Ich fuhr heute mit der Ubahn zur Arbeit, wie jeden Tag. Ich begegne unterschiedlichsten Menschen, die entweder neben mir vor mir wo auch immer sitzen und stehen.

Jedes Mal kommen mir andere Gedanken, weil Menschen in mir Gefühle auslösen und ich nicht davor bewahrt bleibe über sie nachzudenken. Dann steige ich aus der Ubahn raus und vergleiche sie mit Menschen, die ich kenne und die eventuell in dieses Schema hinein passen könnten.

Ja! Ich denke viel über Menschen nach, so auch heute über einen Typen, der sich in der Ubahn vor mich hingesetzt hatte.
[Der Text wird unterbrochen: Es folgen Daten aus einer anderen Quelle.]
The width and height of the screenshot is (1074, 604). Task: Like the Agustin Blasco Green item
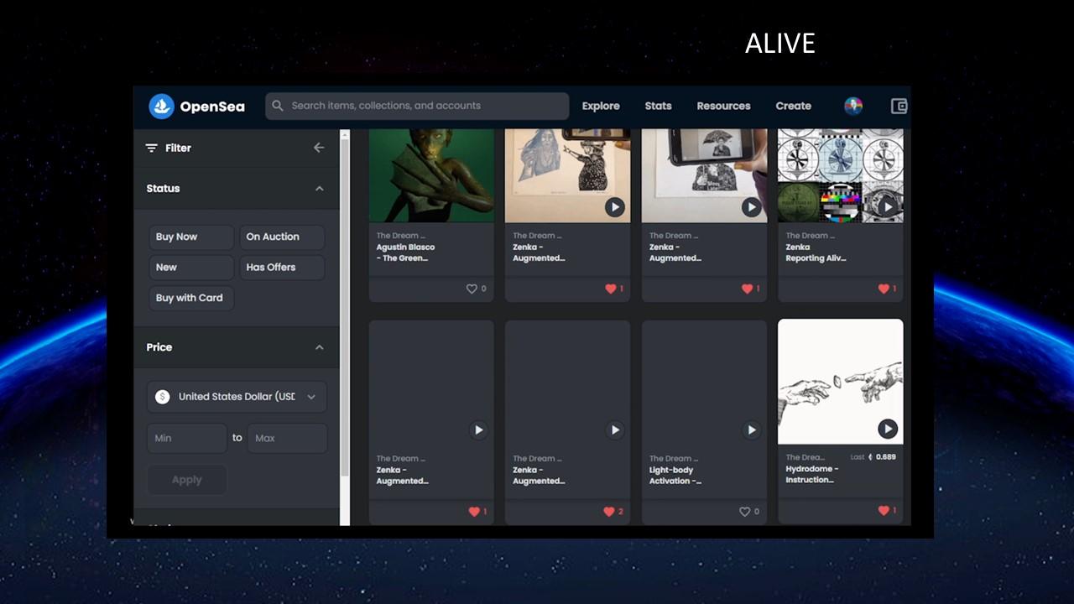(x=472, y=289)
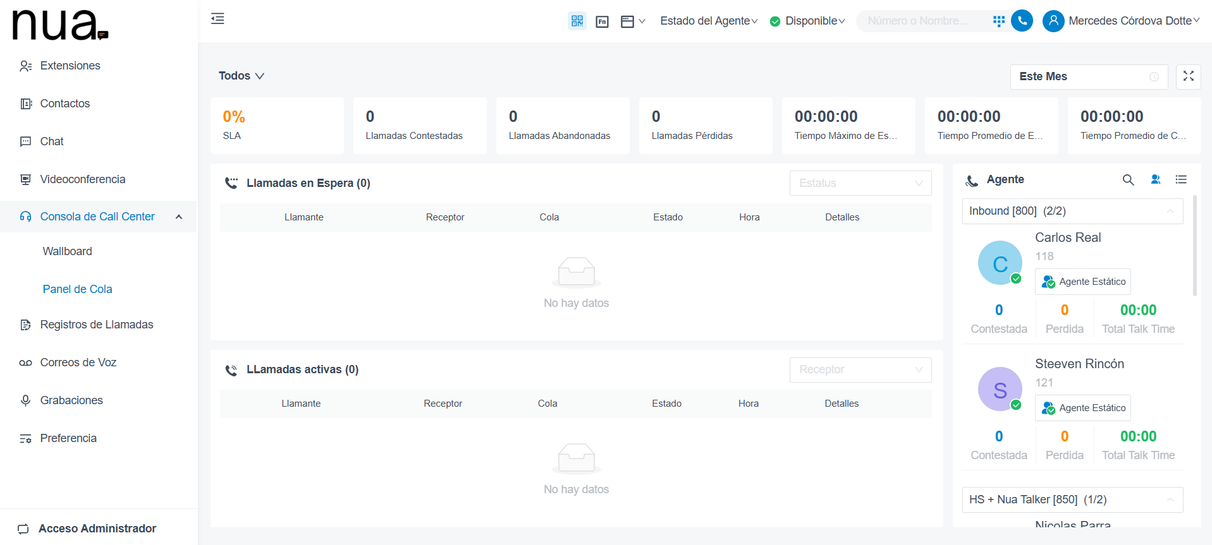Click the Fn function keys icon
The height and width of the screenshot is (545, 1212).
tap(603, 22)
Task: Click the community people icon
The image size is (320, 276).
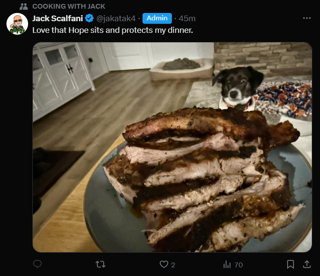Action: tap(24, 6)
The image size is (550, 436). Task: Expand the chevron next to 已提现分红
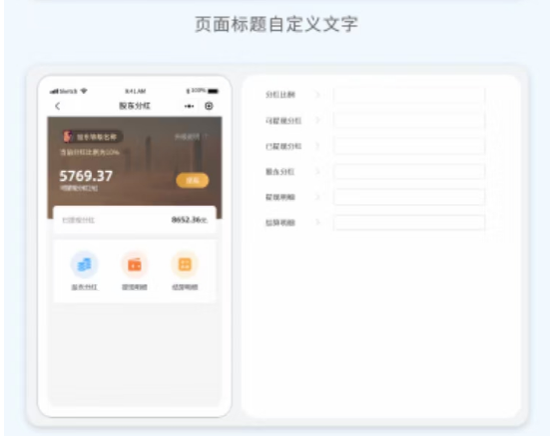point(317,146)
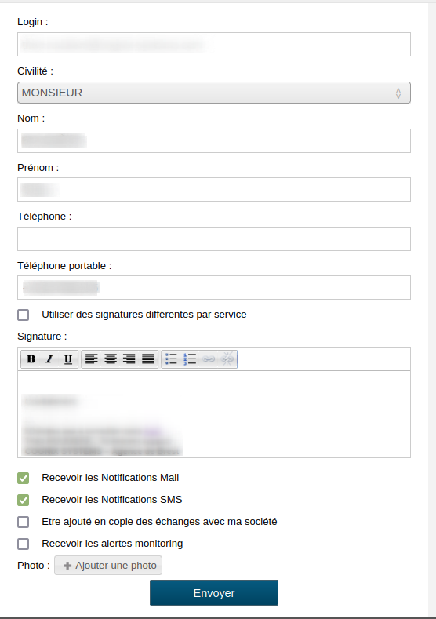The image size is (436, 619).
Task: Underline selected signature text
Action: (68, 359)
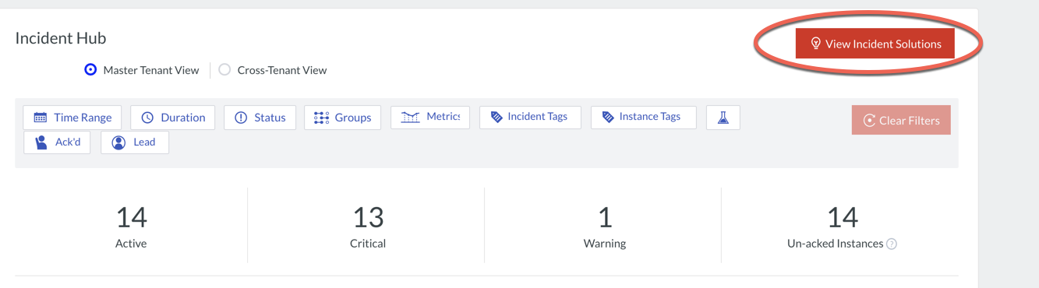
Task: Click the clock icon on Duration filter
Action: tap(147, 118)
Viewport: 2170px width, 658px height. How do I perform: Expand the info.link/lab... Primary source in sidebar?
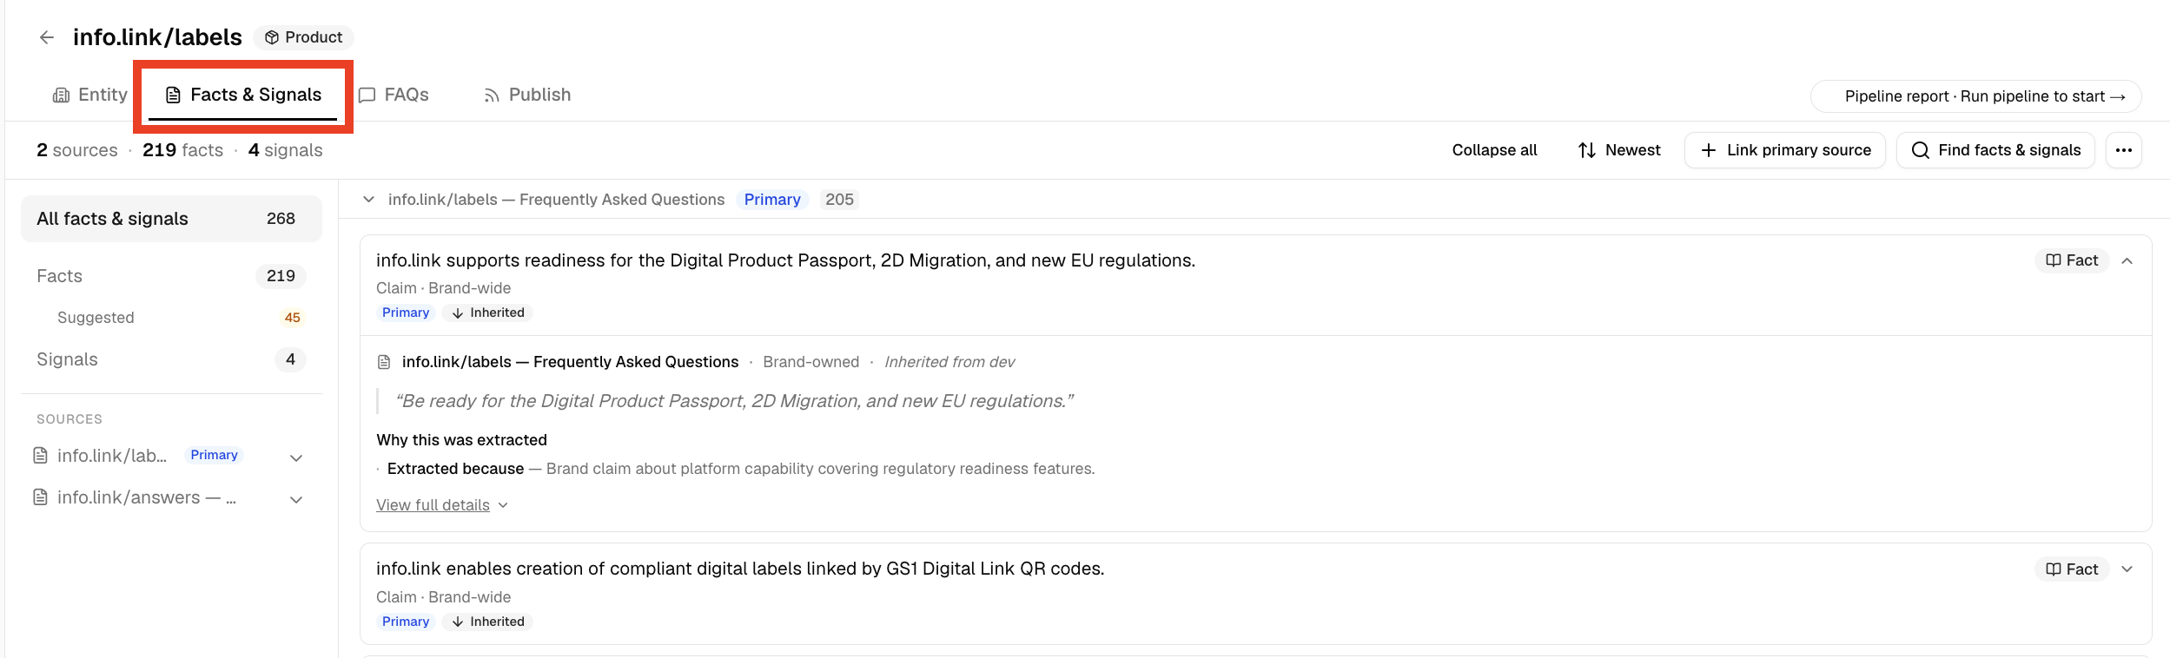(296, 457)
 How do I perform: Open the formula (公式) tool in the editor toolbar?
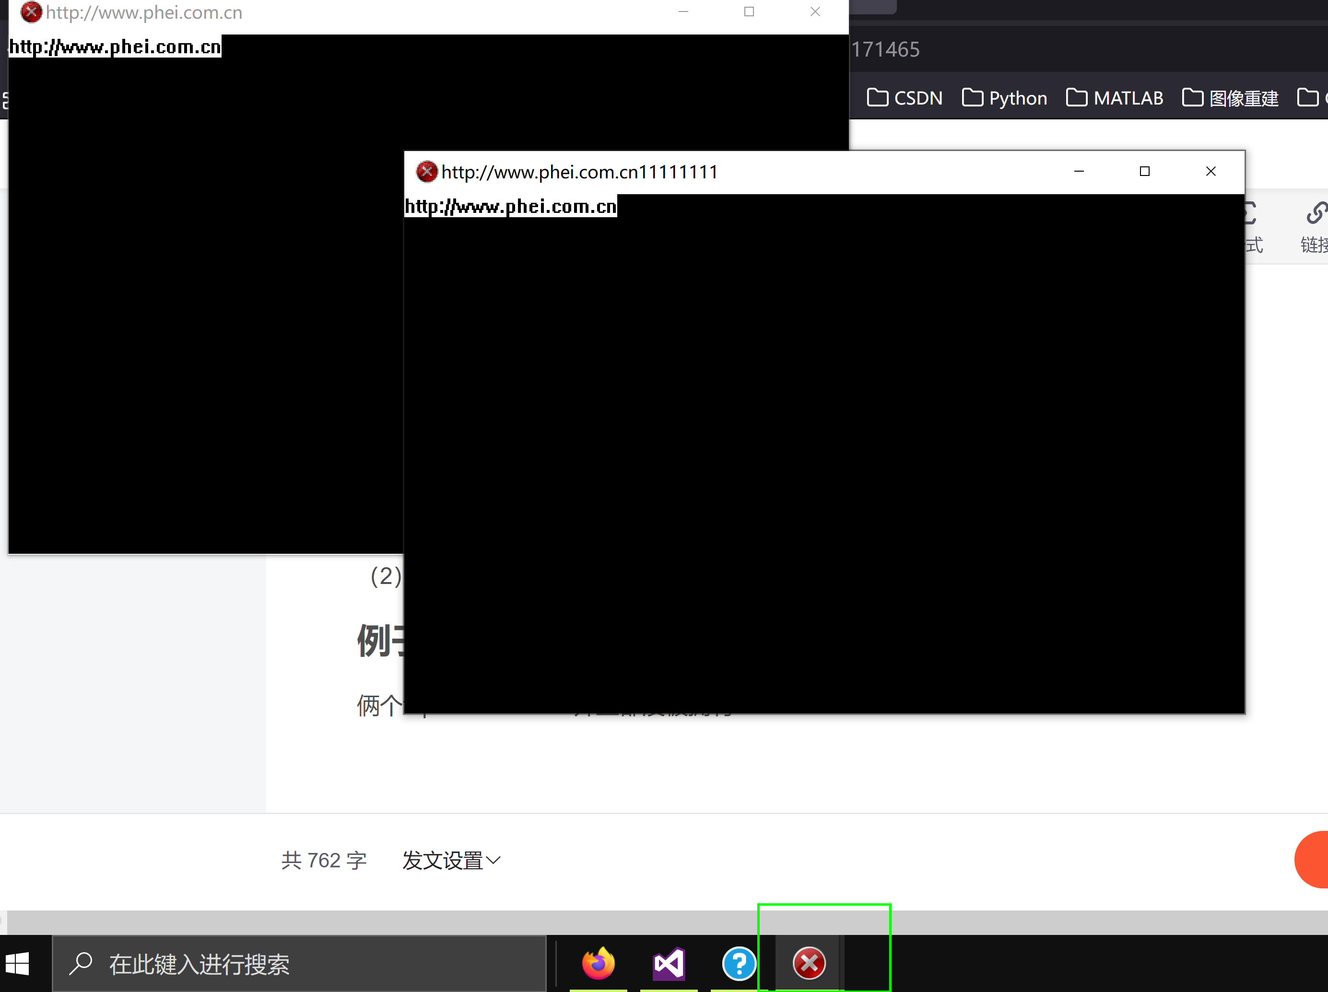1252,225
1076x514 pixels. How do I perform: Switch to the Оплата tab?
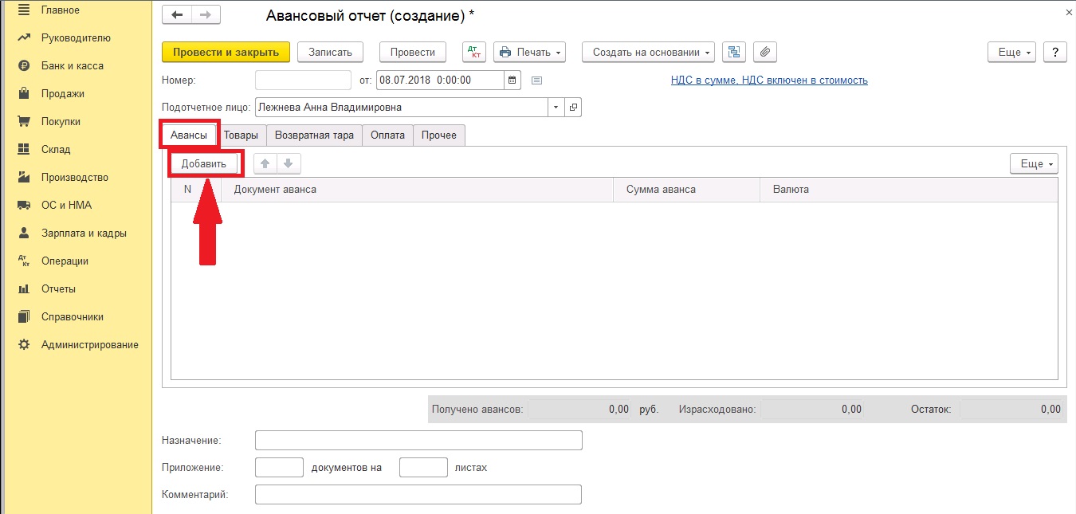(x=387, y=135)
Sein Frisur erinnerte mich an kurz geschorene US-Marines, sein Gesicht war ganz ernst. Seine Augenlieder waren ständig nach unten gedrückt, was seinen bösen Blick erzeugte. Seine schwarze Bomberjacke machte seine Schultern noch breiter, als sie eh schon sind.
Als er Platz nahm, machten auch meine Blicke die Runde. Zuerst die Frisur, dann der Blick, dann die Jacke und schließlich seine Hände.
Auf jedem Finger außer den Daumen, hatte der Typ fette Ringe an. Seine Hände waren zu Fäusten geballt, dass ich nicht anders konnte, als mir vorzustellen, wie viele Fressen er mit diesen Ringen poliert hat.
Ja! Ich war voreingenommen. Kurz daran gedacht, dass ich falsch liege und er doch der Engel auf Erden sein könnte. Aber das Äußere sagte etwas anderes.

Ich verglich ihn mit einem stinknormalen Bobo, wie er leibt und lebt. Im Vergleich signalisierte dieser Mann gegenüber die Gefahr in Person. Allein sein Äußeres sprach für mich Bände, wo ich ihn in Situationen sah, wie er wohl in Konfliktsituation reagieren würde. Ein Bobo hingegen harmlos. Meidet Konflikte mit Fäusten und will alles ausdiskutieren.

 

Aus der Ubahn heraus fing ich an nachzudenken, wie Menschen werden, wie sie werden. Warum sich ihre Stile entwickeln und sie diese eventuell als Schutz nach außen tragen. Der Typ würde wahrscheinlich selten eine Krawatte anziehen. Seine Ringe trägt er wahrscheinlich fast jeden Tag. Andere wieder rum sehen so harmlos aus.

 

Wie Stile den eigenen Charakter unterstreichen können. A Wohnsinn.

Ich stell mir gerade vor, wie „Fetzweiber“ aussehen. Auffällig geschminkt, die Haare geglättet im Vergleich zum „braven Mädl“ mit Pferdeschwanz und einem Strickjäckchen.
Das Fetzweib schreit gerade in meinen Gedanken: „Herst du bitch, was is mit du. Ich polier dir gleich die Fresse!“
Die Aussage passt irgendwie nicht zu dem Mädl mit der Strickjacke. Seltsam!

 

Wie sind Emos? Wie sind Gruftis? Wie Punks?

Was sagt das Äußere über Menschen aus. Warum verstecken wir uns hinter Kleidern und Stilen?

 

Warum ließ ich mir meine langen blonden Haare zu einem Irokesen rasieren?
Natürlich wurde ich danach anders wahrgenommen, obwohl ich der gleiche Mensch war, ...nur weil mein Äußeres anders ist.
Aber das hatte ich und habe ich selbst zu verantworten.